Where did you get the idea for your book? 

I decided that I would take some feedback I’ve gathered throughout my career and go through a process of introspection: what do I believe? Why do I believe it? What’s important to me? How do I want to manage teams? What kind of a leader do I want to be? I want to be a servant leader. I want to build leaders. I want to develop leaders who develop other leaders. What are my earliest memories? And why are they important to me? 

During this contemplation, I kept coming back to my father’s story before we emigrated back to the Soviet Union. The story was about a Spartan boy who caught a fox. To learn more about the story, you’ll have to read the book. But that story left an impression on me. I kept asking myself: why has this story, the earliest story that I remember, left such an impression on me, and how can I remember it so clearly? That’s when the power of storytelling started to resonate with me. I began to introduce it in public speaking engagements, where I would give speeches and keynotes at seminars or conferences. And I began to take the power of storytelling and connecting it with lessons from history using logical thinking and applying it to how one should think about cybersecurity management. 

People liked it. At the end of these keynotes, people would come up and say, you should write a book on this. This happened for years and years. I just didn’t have the time. But when the lockdown occurred, I decided that I would take what I’ve been talking about and write a book about it. That’s precisely what I did. Cyberwar and Peace: Building Digital Trust Today with History as Our Guide takes lessons from history, tells a story, and then ties it to a security principle. And I reference the NIST critical security controls and MITRE in the book. 

It’s not a technical book. It’s written for a business leader who’s reading the Wall Street Journal and is about to get on a flight from SFO to New York and wants to read about cybersecurity because it’s becoming more and more relevant to their business.  

The book’s theme takes a Roman quote: Si vis pacem, para bellum, or “If you want peace, prepare for war.” And then it marches through history, with lessons organized chronologically. And then, each chronological lesson refers to a NIST key control. The next chapter talks about the 300 Spartans that defended Greece against a million-man Persian army. How did 300 people defend against the million-man Persian army? They managed their attack surface, they took a position at the hot gates at the Thermopylae, and they were able to force the attacker to channel their attack into that manageable attack surface. 

And this translates directly back to how you think about architecture—having choke points on a network, making sure that you’re channeling traffic to places that you can monitor and defend. 

I understand all the proceeds from your book will go to charity. Can you tell us about the charity you’ve chosen and why you picked it? 

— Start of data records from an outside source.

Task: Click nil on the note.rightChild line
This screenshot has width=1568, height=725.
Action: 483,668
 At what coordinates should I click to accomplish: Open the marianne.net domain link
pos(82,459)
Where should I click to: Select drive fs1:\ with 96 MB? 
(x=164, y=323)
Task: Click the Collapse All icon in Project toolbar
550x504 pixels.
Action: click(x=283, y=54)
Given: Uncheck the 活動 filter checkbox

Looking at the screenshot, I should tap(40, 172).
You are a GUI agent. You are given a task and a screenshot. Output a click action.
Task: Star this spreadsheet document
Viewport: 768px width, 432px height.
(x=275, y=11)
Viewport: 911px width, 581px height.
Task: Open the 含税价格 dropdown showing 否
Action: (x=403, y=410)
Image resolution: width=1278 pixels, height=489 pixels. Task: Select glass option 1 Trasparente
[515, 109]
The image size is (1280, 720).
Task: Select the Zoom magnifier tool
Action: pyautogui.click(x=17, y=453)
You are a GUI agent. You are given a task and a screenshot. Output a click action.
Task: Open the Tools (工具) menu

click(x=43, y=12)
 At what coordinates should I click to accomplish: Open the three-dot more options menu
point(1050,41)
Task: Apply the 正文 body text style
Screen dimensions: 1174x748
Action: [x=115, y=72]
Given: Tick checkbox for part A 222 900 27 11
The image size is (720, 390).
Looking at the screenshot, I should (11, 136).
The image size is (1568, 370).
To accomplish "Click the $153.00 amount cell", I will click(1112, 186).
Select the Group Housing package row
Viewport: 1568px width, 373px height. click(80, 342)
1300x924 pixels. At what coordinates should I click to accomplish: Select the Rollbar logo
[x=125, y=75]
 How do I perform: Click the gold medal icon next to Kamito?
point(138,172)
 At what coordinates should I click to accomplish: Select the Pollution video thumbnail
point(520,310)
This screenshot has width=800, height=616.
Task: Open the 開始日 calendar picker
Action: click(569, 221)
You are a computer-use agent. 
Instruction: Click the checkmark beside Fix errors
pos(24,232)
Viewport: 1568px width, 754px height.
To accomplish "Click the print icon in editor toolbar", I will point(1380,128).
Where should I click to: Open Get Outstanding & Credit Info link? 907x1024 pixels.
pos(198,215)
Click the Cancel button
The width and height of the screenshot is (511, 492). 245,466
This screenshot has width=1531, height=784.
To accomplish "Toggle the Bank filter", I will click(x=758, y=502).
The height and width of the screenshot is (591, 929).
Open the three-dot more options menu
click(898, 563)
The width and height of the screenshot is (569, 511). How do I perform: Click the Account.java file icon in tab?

Yes, all proceeds from the book will be donated to charity, specifically to NextGen Cyber Talent.  

NextGen Cyber Talent’s mission is to educate underprivileged, underserved talent and increase diversity in cybersecurity. I have talked about the fact that there’s three and one-half million unfilled cybersecurity jobs. When I was a poor kid, I would have appreciated someone helping me. And so, hopefully, the profits from this book will help NextGen Cyber Talent students and professionals get a leg up in life. It will help underserved talent to get educated and land a better job while also helping the cybersecurity community. That’s a win for everyone. 

I hope the book will help business leaders reach a better understanding of technology risk. At the same time, it also provides security leaders with a reference they can use to leverage the power of analogy and to tell a story that can lead to better security outcomes.